Son témoignage n’est pas isolé. Maud, 48 ans, pratique le tennis depuis petite. Depuis la rencontre avec son compagnon, il y a 18 ans, il s’est aussi initié à cette activité. « Nous jouons souvent ensemble le week-end et parfois, la fin du match se transforme en soupe à la grimace », déplore-t-elle.

« Arène masculine »

Pourquoi le sport, censé fédérer, devient-il parfois le théâtre de tensions genrées ? Ces situations, en apparence banales, révèlent en réalité une asymétrie dans la manière dont femmes et hommes abordent le sport en couple. « Le sport est historiquement une arène masculine, où la domination s’exerce de manière naturelle, presque invisible », explique Christine Mennesson, sociologue spécialiste du genre et du sport, autrice de Être une femme dans le monde des hommes (*). « Les hommes y sont socialisés comme des êtres universels », explique-t-elle, « autorisés à occuper l’espace, à rivaliser, à imposer leur rythme. Les femmes, elles, doivent souvent justifier leur présence, ou accepter d’être reléguées à un rôle de partenaire plutôt que de concurrentes à part entière. Ils sont aussi, depuis leur enfance, éduqués à la compétition et à la performance. »

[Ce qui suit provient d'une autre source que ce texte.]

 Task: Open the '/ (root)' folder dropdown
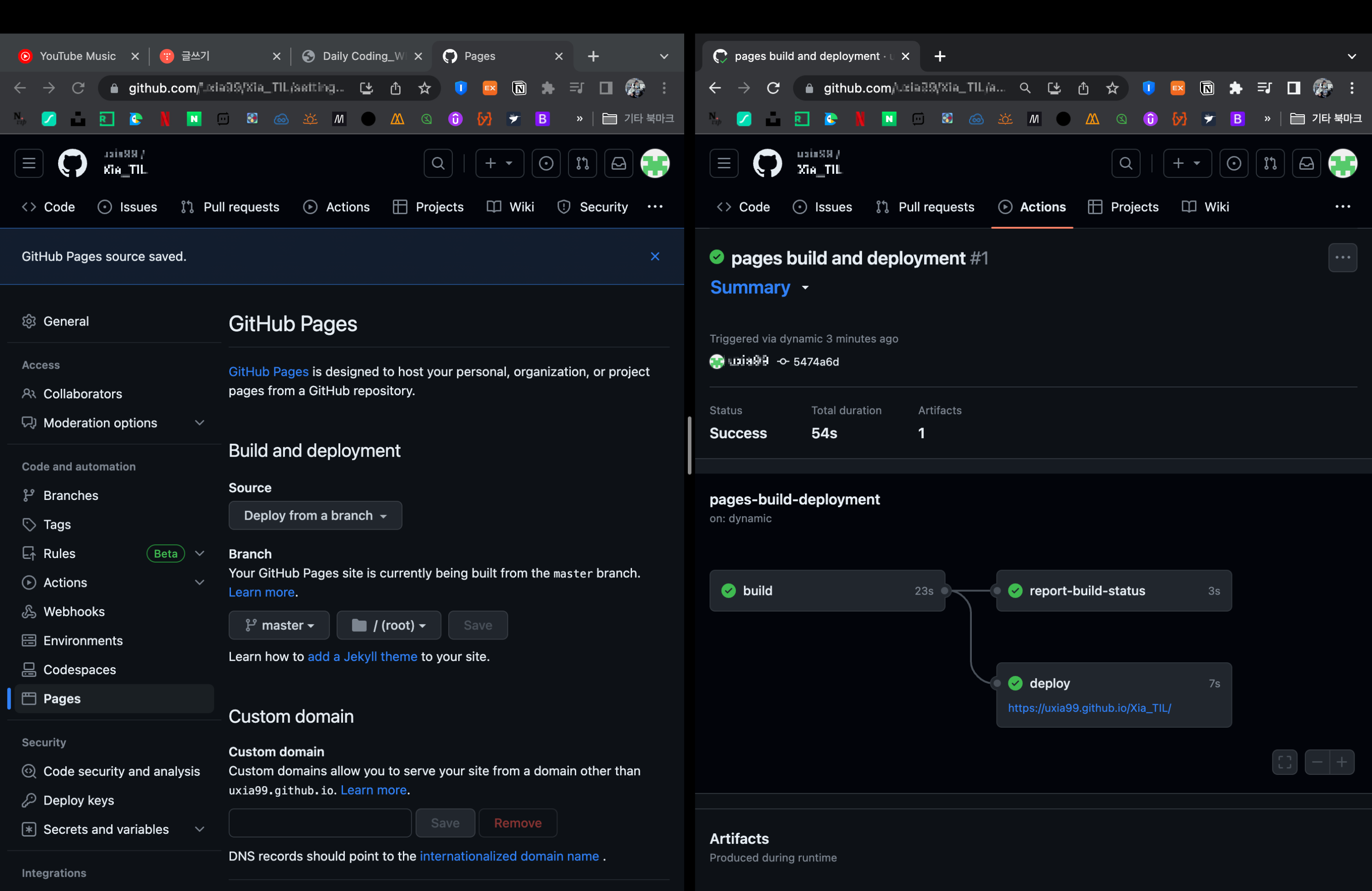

Le sport, miroir grossissant des inégalités du couple

Les études le confirment : le sport reproduit, voire amplifie, les rapports de pouvoir traditionnels. Selon une enquête de l’Insee parue en 2017, les écarts de pratique entre femmes et hommes restent marqués, surtout dans les couples avec enfants : « Les femmes ont 20 % de chances en moins de pratiquer un sport que les hommes dans la même situation. » Une inégalité qui s’explique en partie par la charge mentale et les tâches domestiques, mais aussi par des stéréotypes tenaces : « Une personne sur deux estime encore que “certains sports conviennent mieux aux garçons qu’aux filles” », souligne l’Insee.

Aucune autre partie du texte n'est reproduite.